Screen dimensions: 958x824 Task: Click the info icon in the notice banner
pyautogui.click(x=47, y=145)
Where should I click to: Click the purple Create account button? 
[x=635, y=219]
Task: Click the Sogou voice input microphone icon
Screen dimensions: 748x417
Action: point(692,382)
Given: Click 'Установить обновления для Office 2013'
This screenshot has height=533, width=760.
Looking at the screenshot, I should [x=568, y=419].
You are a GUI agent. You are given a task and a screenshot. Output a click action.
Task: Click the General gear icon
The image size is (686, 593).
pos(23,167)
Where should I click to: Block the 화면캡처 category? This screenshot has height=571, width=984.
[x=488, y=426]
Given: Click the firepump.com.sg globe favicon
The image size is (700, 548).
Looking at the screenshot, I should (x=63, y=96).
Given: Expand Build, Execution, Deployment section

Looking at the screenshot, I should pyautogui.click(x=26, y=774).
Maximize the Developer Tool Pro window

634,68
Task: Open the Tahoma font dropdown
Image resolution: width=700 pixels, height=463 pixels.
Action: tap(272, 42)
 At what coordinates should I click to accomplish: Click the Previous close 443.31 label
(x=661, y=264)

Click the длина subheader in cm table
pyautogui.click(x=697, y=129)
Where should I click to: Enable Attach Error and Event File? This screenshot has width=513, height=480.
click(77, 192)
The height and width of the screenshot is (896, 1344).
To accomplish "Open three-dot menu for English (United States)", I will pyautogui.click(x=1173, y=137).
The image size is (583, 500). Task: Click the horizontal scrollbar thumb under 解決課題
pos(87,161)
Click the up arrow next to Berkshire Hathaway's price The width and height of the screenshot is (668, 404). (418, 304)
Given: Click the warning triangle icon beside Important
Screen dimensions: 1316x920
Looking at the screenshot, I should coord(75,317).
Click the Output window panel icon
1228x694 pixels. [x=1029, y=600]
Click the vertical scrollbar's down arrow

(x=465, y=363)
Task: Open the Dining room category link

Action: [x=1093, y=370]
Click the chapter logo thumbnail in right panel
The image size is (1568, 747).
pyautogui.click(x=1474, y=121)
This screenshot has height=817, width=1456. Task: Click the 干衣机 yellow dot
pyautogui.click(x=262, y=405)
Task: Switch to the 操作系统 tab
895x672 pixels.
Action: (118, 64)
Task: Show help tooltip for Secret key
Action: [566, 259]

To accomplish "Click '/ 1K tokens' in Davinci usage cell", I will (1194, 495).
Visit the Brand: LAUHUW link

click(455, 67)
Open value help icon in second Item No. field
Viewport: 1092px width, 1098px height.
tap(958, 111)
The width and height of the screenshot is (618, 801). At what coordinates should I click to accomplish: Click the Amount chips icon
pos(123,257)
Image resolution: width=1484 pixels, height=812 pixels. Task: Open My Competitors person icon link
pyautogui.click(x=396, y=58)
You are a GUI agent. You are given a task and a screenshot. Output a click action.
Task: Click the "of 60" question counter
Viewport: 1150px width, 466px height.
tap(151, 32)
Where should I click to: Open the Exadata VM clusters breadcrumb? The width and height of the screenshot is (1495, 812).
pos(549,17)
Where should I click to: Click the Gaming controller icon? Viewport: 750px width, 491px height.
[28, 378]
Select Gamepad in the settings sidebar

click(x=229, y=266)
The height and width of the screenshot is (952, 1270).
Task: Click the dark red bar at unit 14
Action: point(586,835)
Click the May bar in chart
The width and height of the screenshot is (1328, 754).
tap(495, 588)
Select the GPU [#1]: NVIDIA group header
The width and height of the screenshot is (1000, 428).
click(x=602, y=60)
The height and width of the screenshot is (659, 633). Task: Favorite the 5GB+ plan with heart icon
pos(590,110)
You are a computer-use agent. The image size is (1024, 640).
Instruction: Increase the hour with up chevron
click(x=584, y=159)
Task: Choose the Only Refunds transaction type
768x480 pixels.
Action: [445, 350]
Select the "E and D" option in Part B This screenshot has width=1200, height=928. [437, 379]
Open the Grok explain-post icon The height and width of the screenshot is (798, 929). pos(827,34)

### What to work on
Copy the lines of the listing verbatim, starting from the one containing "The height and width of the screenshot is (659, 633)." and ending with the last line of the listing, both ends included.

### Result of the task
The height and width of the screenshot is (659, 633). Task: Favorite the 5GB+ plan with heart icon
pos(590,110)
You are a computer-use agent. The image size is (1024, 640).
Instruction: Increase the hour with up chevron
click(x=584, y=159)
Task: Choose the Only Refunds transaction type
768x480 pixels.
Action: [445, 350]
Select the "E and D" option in Part B This screenshot has width=1200, height=928. [437, 379]
Open the Grok explain-post icon The height and width of the screenshot is (798, 929). pos(827,34)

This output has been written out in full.